DATA SHOWN START

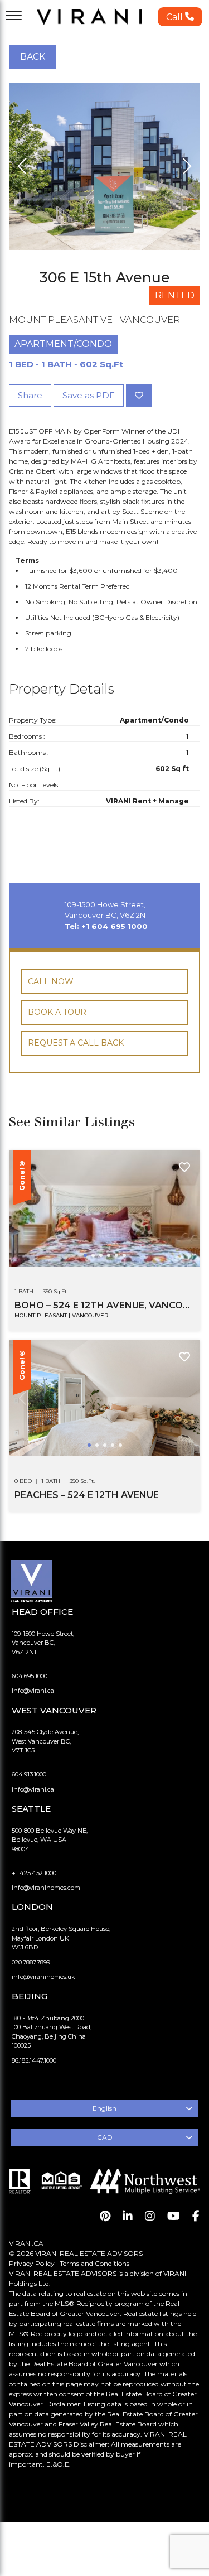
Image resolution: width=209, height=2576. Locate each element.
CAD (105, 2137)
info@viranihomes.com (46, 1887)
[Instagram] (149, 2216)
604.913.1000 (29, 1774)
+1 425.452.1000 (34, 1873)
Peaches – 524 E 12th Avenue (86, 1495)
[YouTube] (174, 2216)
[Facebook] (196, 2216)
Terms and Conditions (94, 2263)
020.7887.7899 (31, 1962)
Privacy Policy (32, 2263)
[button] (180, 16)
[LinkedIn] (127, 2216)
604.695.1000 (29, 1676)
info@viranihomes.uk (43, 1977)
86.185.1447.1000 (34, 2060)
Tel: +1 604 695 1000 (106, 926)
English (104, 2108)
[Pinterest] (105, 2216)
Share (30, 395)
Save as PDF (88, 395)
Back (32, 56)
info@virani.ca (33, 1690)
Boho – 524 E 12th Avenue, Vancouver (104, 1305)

DATA SHOWN END

Take the lines from the one containing "[Pinterest] (105, 2216)" through the final line of the entries above, and set them down exactly, with nothing added.

[Pinterest] (105, 2216)
Share (30, 395)
Save as PDF (88, 395)
Back (32, 56)
info@virani.ca (33, 1690)
Boho – 524 E 12th Avenue, Vancouver (104, 1305)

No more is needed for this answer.